= Assignment =
With the images left out, print every entry that follows exactly.

Dataset items
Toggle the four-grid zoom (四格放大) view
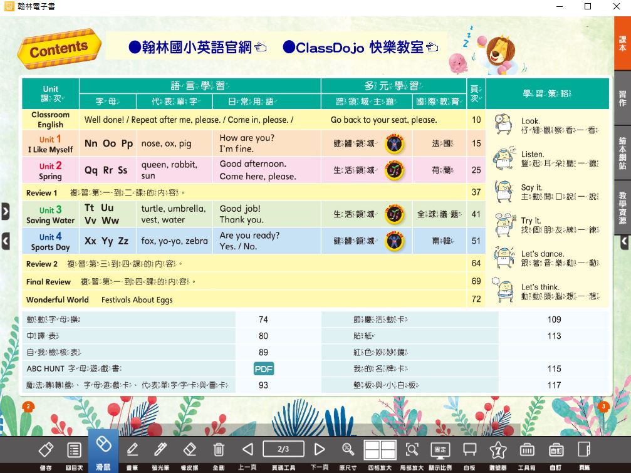 coord(380,450)
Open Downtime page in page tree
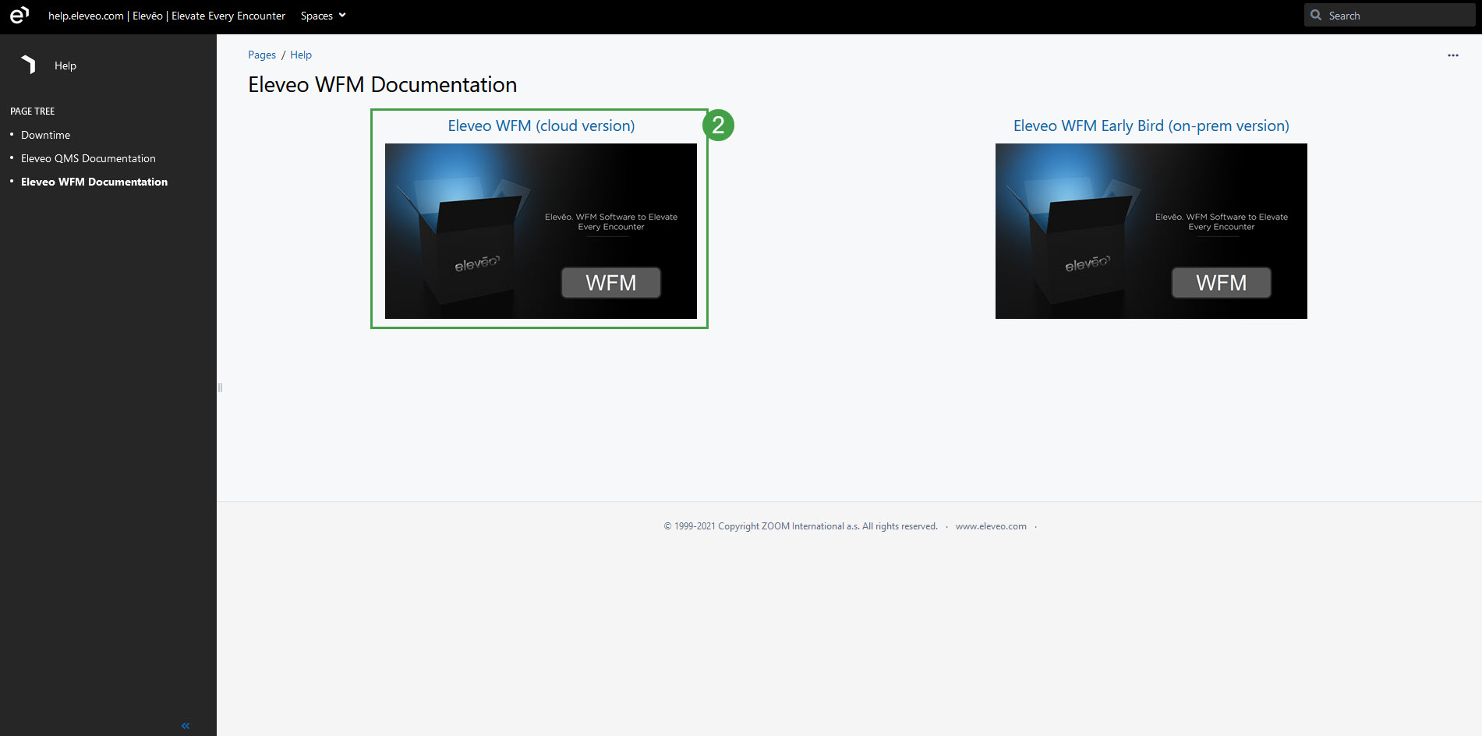This screenshot has height=736, width=1482. 45,135
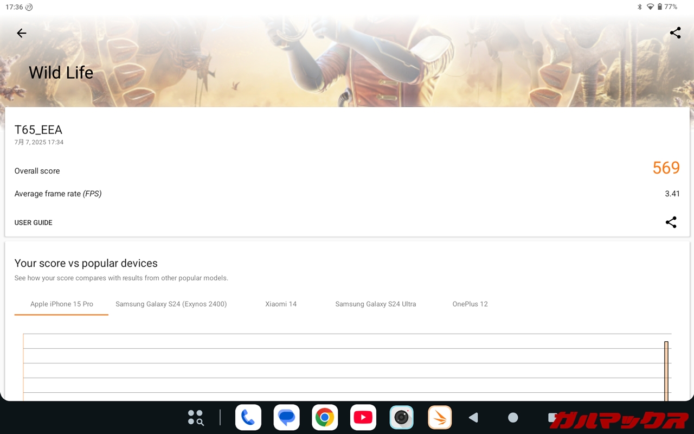The width and height of the screenshot is (694, 434).
Task: Tap the 3DMark icon in the taskbar
Action: tap(440, 418)
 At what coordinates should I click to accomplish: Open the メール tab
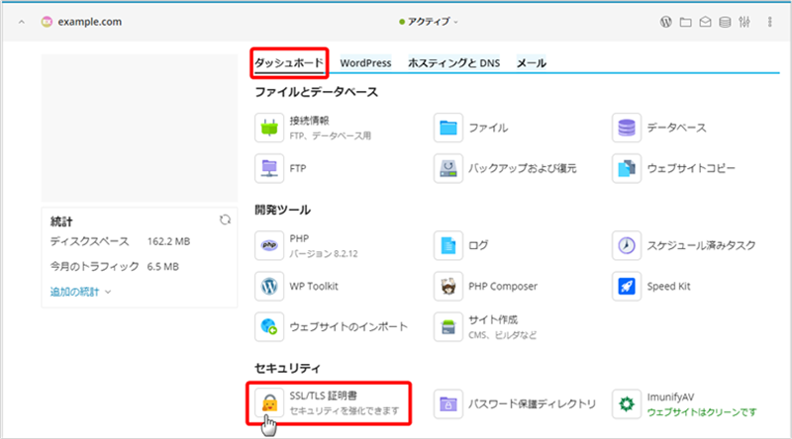[x=532, y=63]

= Task response =
Toggle the four-grid zoom (四格放大) view
 coord(380,450)
Open Downtime page in page tree
This screenshot has height=736, width=1482. 45,135
The width and height of the screenshot is (694, 434).
Task: Tap the 3DMark icon in the taskbar
Action: tap(440, 418)
 At what coordinates should I click to accomplish: Open the メール tab
[x=532, y=63]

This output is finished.